🤖 AI Summary
This study addresses the clinical challenge of manual interpretation of dental panoramic radiographs (DPRs), hindered by anatomical superimposition and time constraints. We developed the first multi-task, cross-national generalizable AI system for tooth-level localization and classification of eight oral pathologies. Our method integrates YOLO- and DETR-based object detection with U-Net– and DeepLab–based semantic segmentation into a unified end-to-end framework. Validated on real-world clinical datasets from the Netherlands, Brazil, and Taiwan, the system achieves a macro-average AUC-ROC of 96.2% and processes images 79× faster than human experts.

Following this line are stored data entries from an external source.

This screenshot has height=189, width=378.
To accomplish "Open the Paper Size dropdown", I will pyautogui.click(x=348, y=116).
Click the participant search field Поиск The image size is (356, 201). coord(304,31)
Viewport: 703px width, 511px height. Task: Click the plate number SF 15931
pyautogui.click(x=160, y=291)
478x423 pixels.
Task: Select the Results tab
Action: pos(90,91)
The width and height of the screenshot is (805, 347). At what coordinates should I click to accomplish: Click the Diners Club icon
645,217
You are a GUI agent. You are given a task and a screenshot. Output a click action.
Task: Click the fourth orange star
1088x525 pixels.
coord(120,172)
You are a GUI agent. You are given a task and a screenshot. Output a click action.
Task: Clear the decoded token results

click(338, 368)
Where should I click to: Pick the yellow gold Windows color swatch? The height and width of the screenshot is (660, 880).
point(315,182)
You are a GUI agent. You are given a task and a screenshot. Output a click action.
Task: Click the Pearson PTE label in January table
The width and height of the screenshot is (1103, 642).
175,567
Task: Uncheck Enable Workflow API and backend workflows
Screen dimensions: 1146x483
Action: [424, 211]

For 7 out of 8 pathologies, AI–reference standard agreement is non-inferior to inter-expert agreement; notably, sensitivity for apical radiolucencies improves by 67.9%. This work provides the first empirical evidence—across diverse national imaging protocols and patient populations—that AI-based dental diagnosis exhibits robust generalizability and clinical parity with human experts.
📝 Abstract
Dental panoramic radiographs (DPRs) are widely used in clinical practice for comprehensive oral assessment but present challenges due to overlapping structures and time constraints in interpretation. This study aimed to establish a solid baseline for the AI-automated assessment of findings in DPRs by developing, evaluating an AI system, and comparing its performance with that of human readers across multinational data sets. We analyzed 6,669 DPRs from three data sets (the Netherlands, Brazil, and Taiwan), focusing on 8 types of dental findings. The AI system combined object detection and semantic segmentation techniques for per-tooth finding identification. Performance metrics included sensitivity, specificity, and area under the receiver operating characteristic curve (AUC-ROC). AI generalizability was tested across data sets, and performance was compared with human dental practitioners. The AI system demonstrated comparable or superior performance to human readers, particularly +67.9% (95% CI: 54.0%-81.9%; p<.001) sensitivity for identifying periapical radiolucencies and +4.7% (95% CI: 1.4%-8.0%; p = .008) sensitivity for identifying missing teeth. The AI achieved a macro-averaged AUC-ROC of 96.2% (95% CI: 94.6%-97.8%) across 8 findings. AI agreements with the reference were comparable to inter-human agreements in 7 of 8 findings except for caries (p = .024). The AI system demonstrated robust generalization across diverse imaging and demographic settings and processed images 79 times faster (95% CI: 75-82) than human readers. The AI system effectively assessed findings in DPRs, achieving performance on par with or better than human experts while significantly reducing interpretation time. These results highlight the potential for integrating AI into clinical workflows to improve diagnostic efficiency and accuracy, and patient management.